Dress to Impress
So, you think it’s okay to drop off your resume or application in a pair of baggy jeans and a t-shirt? Think again!
How you dress says more about you than you may realize. It demonstrates your attention to detail and your judgment of what is appropriate. These are two very important pieces of information for a potential employer.
Dress the part is important.
Whether we like it or not, people judge us by how we look. First impressions matter. Not only that, but how we dress also affects our mood and productivity. You may want to believe that you are more productive in jeans and tennis shoes, but that’s probably not true when you’re in a business environment.
So, how should you dress?
Conservative! That’s probably not what you wanted to hear but it is the safest thing to do. Many organizations may allow casual attire or a casual day, but until you are quite certain about what it is, it is best to err on the conservative side. Conservative is also the rule on a job hunt. Even in companies where the culture is more casual, they still look for job seekers who stick with the classics.
What are the classics?
Dark colors and conservative suits. Colors should be black, charcoal or navy. Men should be in slacks, tie, suit/sport coat and dress shoes. Women should wear slacks or knee-length skirts, tailored suit coat and one-inch heels. All of your clothing should be ironed and shoes should be buffed. That may seem like a small detail but there have been situations where shoes made the difference. Again, those who pay attention to every detail of their clothing probably pay attention to every detail on the job.

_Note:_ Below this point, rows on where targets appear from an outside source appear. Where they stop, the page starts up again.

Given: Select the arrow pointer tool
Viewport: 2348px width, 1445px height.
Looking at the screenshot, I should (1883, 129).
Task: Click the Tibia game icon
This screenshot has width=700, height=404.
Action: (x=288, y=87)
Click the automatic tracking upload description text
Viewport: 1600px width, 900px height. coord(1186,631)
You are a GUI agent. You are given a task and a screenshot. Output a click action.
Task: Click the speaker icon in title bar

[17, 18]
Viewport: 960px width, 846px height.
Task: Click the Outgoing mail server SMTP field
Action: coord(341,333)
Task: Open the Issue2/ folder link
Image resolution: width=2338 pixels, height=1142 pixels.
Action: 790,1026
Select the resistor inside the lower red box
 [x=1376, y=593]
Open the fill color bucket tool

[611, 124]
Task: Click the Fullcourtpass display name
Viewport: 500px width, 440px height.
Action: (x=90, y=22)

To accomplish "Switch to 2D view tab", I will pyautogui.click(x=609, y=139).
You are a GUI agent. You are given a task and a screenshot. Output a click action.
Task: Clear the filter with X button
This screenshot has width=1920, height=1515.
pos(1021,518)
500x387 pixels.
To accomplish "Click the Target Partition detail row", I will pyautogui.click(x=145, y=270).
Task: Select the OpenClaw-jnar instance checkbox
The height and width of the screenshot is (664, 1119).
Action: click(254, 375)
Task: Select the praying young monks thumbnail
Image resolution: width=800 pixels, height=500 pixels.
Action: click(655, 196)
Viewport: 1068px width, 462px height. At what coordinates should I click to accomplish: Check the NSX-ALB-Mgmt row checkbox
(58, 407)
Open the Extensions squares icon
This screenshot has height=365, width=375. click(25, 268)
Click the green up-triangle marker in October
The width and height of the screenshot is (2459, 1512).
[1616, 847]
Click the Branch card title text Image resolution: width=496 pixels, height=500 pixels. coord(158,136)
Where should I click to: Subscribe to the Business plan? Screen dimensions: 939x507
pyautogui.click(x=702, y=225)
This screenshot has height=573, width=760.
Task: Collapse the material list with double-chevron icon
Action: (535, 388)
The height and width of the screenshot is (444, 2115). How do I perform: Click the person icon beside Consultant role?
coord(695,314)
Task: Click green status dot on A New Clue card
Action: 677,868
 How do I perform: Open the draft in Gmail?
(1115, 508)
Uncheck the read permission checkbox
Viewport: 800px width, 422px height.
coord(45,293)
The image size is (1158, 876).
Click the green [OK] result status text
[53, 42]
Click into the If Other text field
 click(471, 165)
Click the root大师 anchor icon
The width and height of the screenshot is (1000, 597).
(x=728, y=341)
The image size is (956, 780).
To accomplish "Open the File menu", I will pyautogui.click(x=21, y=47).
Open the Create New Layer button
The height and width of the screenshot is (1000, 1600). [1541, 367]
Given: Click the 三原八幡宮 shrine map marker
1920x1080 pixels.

Appearance isn’t just the clothing you wear.
It’s also imperative that you have a good haircut that is styled neatly, that your hands and fingernails are clean and your breath is fresh. Also pay attention to your jewelry. Men should only wear a watch, a college ring and/or a wedding band. Women should limit their jewelry to stud earrings (preferably pearls), two or three rings and a watch. All accessories should be simple and kept to a minimum. Now for the big one – do NOT wear cologne or perfume. Some people and books will recommend that you keep it to a minimum; my recommendation is none at all. You have no way of knowing whether or not your interviewer is allergic to perfumes. Play it safe.
There is no one perfect outfit. The general rule of thumb when interviewing is to dress one step above what you would wear on the job. Ultimately, you must decide what you are comfortable wearing and what is most appropriate for your situation. When in doubt, ask for help. There are many people who can offer a sound word of advice. And don’t forget – a smile is always the best accessory.